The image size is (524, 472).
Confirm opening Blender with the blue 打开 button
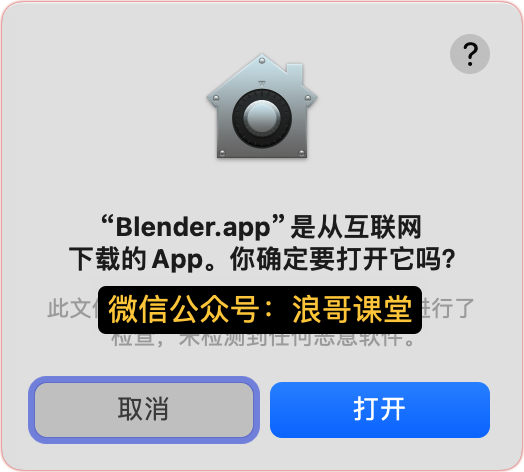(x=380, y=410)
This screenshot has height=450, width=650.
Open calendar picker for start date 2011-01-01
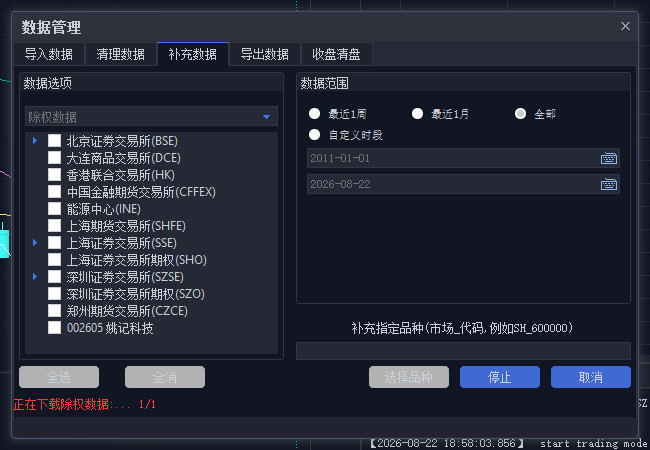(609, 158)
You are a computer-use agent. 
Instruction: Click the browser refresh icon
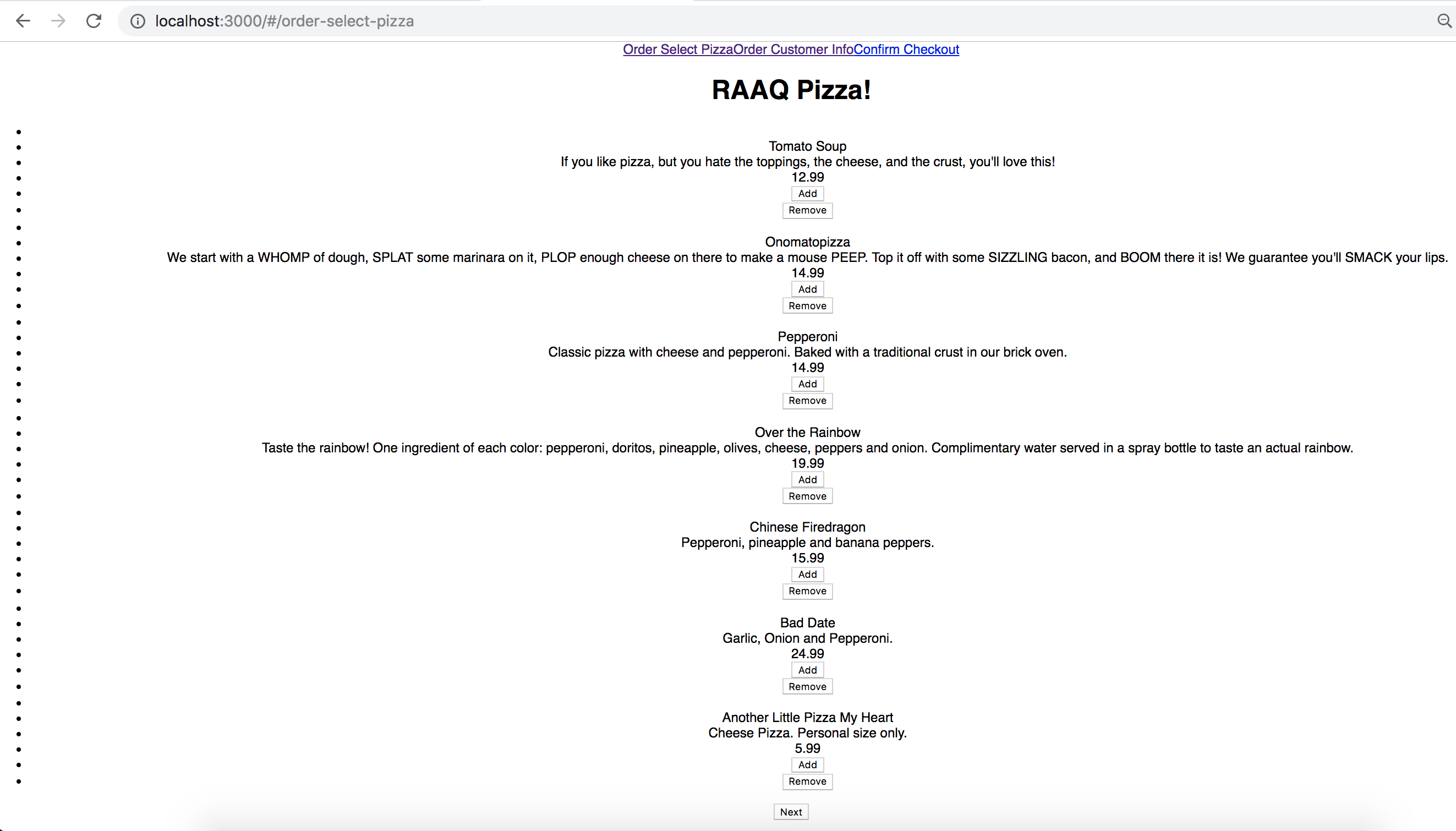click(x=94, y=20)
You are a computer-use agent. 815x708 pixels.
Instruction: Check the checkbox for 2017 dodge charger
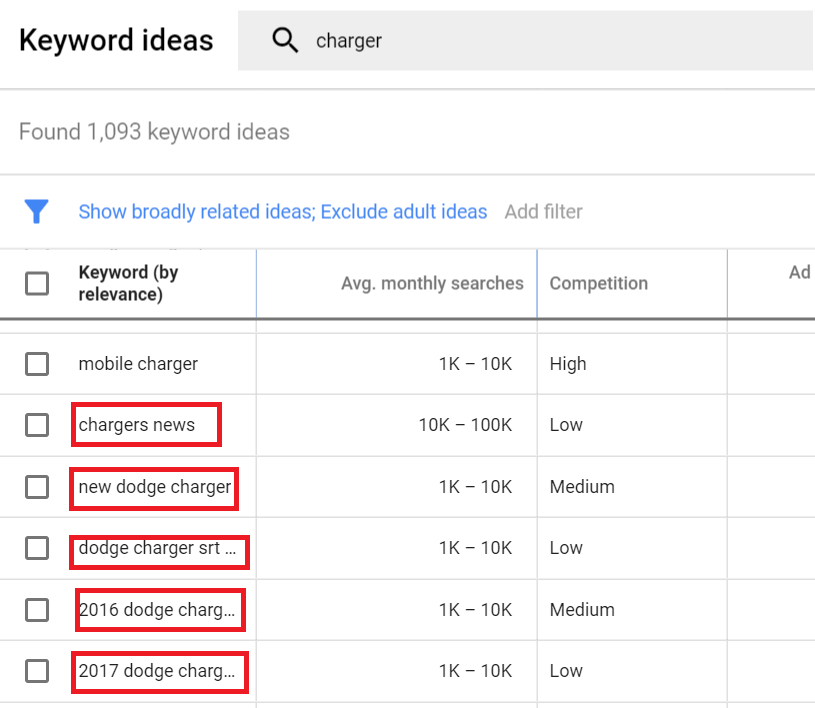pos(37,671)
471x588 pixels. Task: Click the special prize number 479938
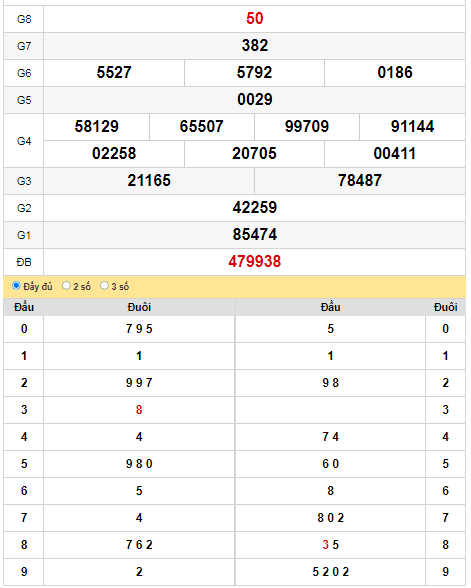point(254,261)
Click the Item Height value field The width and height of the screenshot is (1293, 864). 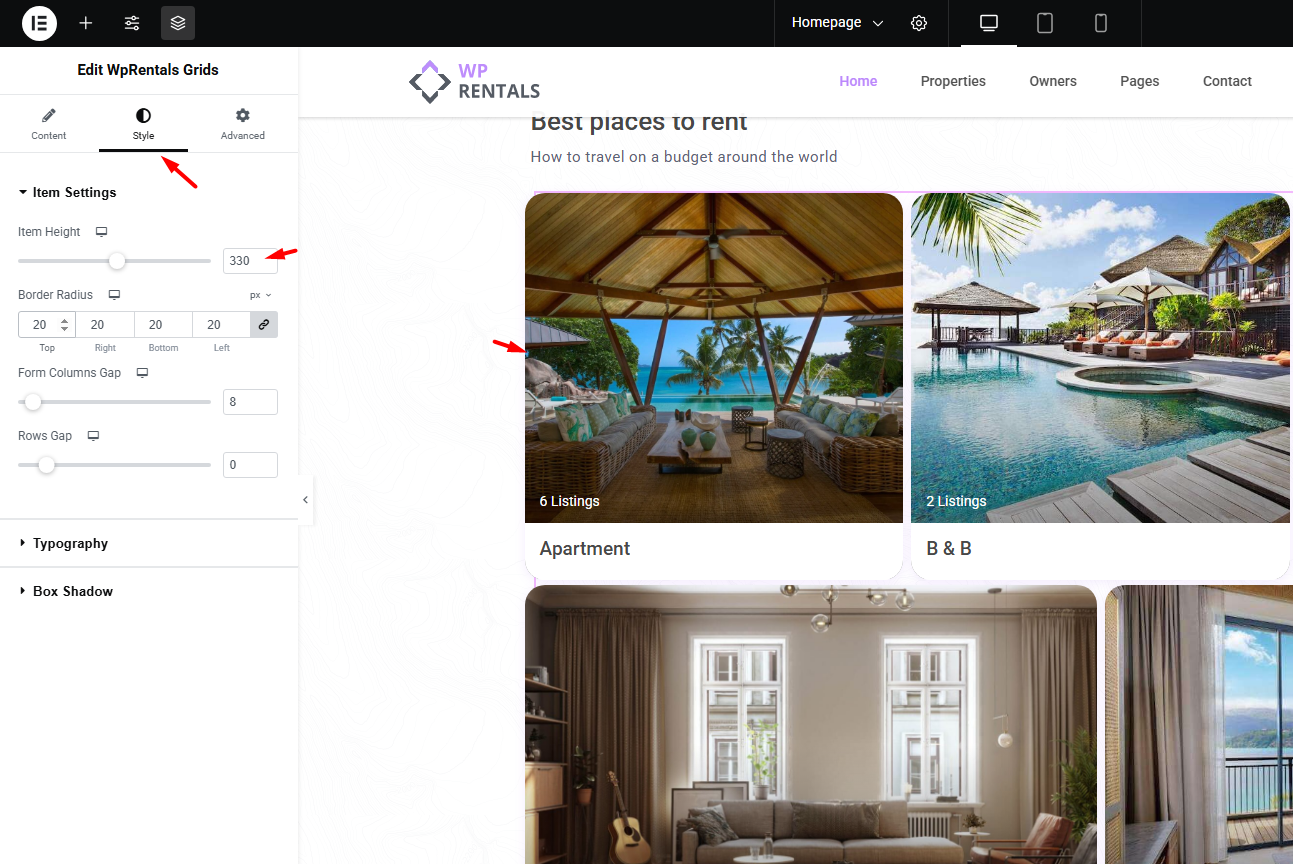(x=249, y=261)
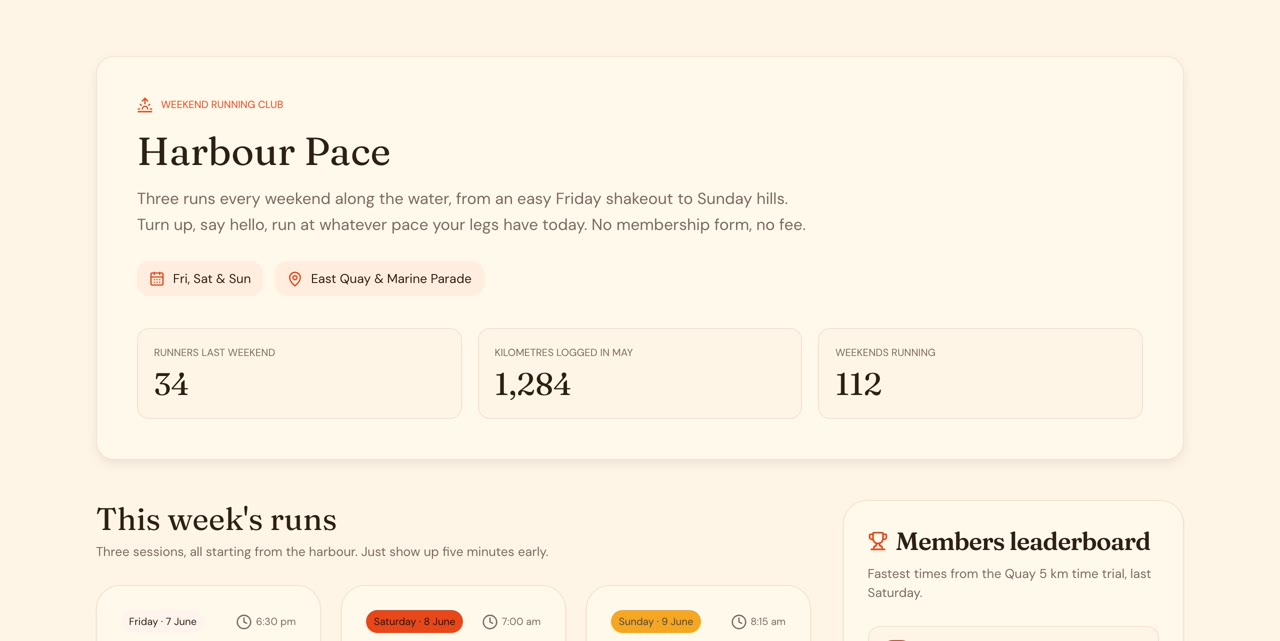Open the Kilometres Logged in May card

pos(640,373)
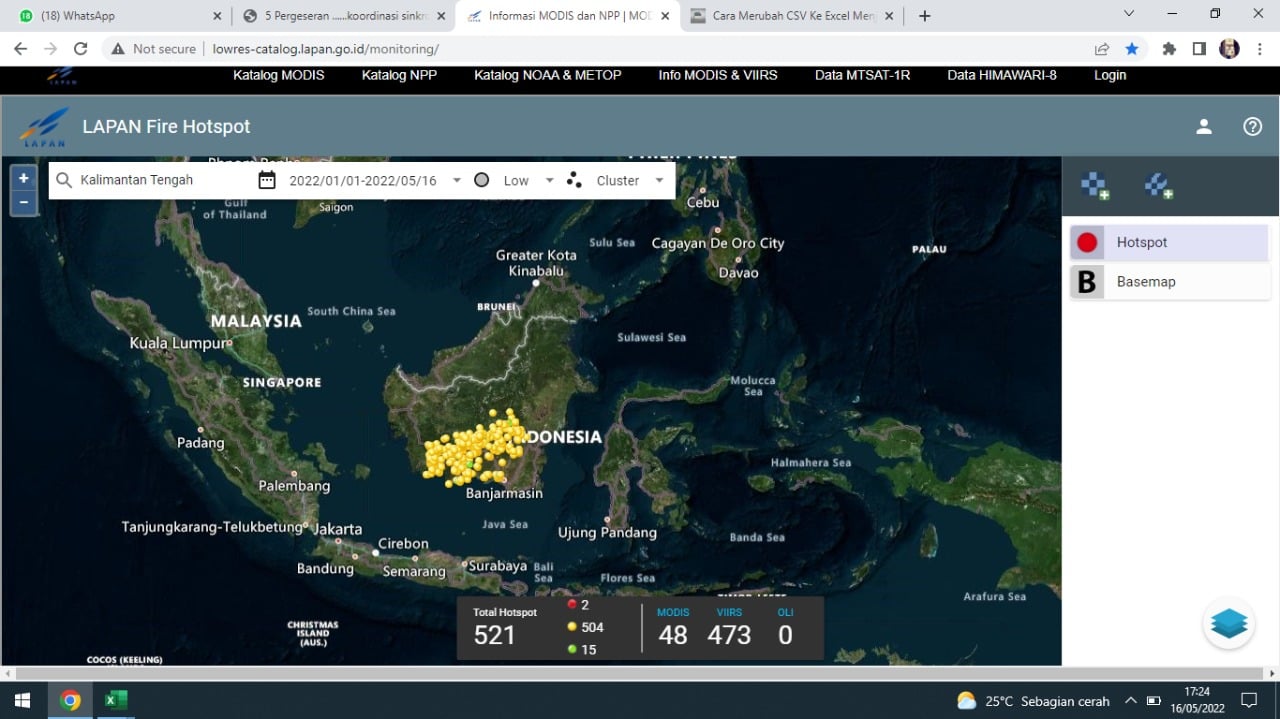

What is being asked: If a line in the records above has the word "computer", copy it out.

Task response:
You are a computer-use agent. 
You are a computer-use agent. 815x708 pixels.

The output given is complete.